What It Becomes

Through Jan 12

Abstract artwork featuring a figure in motion with swirling colors of green, yellow, and red hues.
Abstract artwork featuring a figure in motion with swirling colors of green, yellow, and red hues.

Rick Bartow, Autobiographical Hawk, 1991. Pastel and graphite on paper, 46 5/8 × 59 7/8 in. (118.4 × 152.1 cm). Whitney Museum of American Art, New York; gift of the Richard E. Bartow Trust 2022.69. © Richard E. Bartow Trust

On view
Floor 3

Open: Aug 24, 2024–Jan 12, 2025

As an act of direct mark making, drawing offers an immediate and spontaneous way for ideas to unfold and images to come into being. Informed by the medium’s potential to illustrate change, this exhibition brings together works from the Whitney’s collection by artists who use drawing as an act of transformation. In their hands, drawing presents a tool to reveal the unseen and make the familiar unrecognizable, or as the artist Toyin Ojih Odutola has remarked, “What it becomes is what I’m interested in.” 

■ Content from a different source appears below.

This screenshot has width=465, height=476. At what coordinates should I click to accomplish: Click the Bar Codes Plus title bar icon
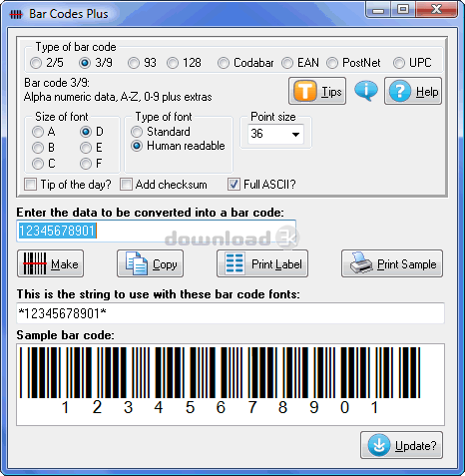[x=16, y=14]
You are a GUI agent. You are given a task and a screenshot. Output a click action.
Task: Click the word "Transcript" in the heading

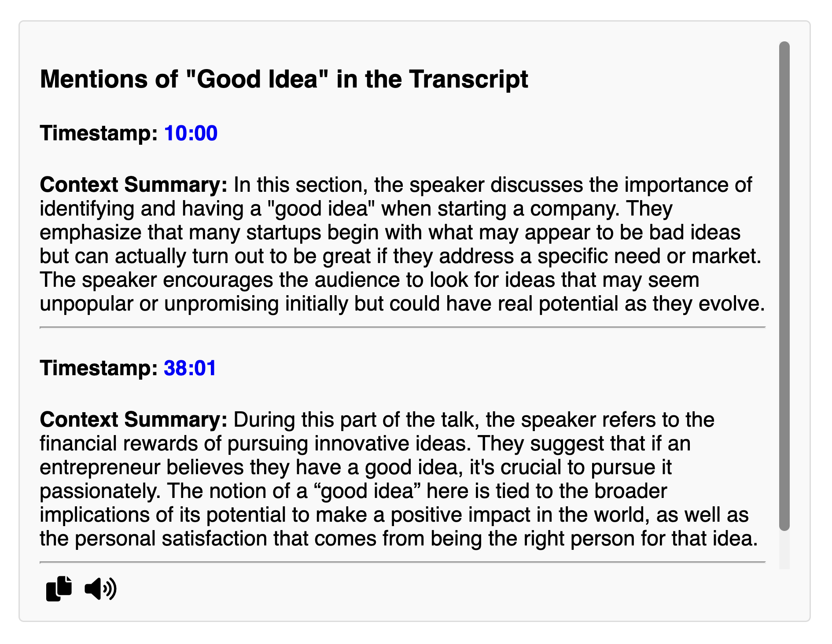468,79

Although the works in this exhibition range from the graphic arts to photographs and videos, the processes inherent to drawing play a fundamental role in the creation of each of them. Certain artists employ techniques like inscribing and erasure to alter or reclaim existing images, as seen in works by Ojih Odutola and Wendy Red Star. Others, such as David Hammons and Maren Hassinger, emphasize the tactility of the medium by using their own bodies as drawing tools or surfaces to transform their likeness. All the works bear a close relationship to the figure, ranging from traditional modes of portraiture to more abstract graphic records of human gesture. Harnessing the relationship between drawing, touch, and formation, the artists explore the malleable nature of identity and the possibility of shaping and redefining oneself.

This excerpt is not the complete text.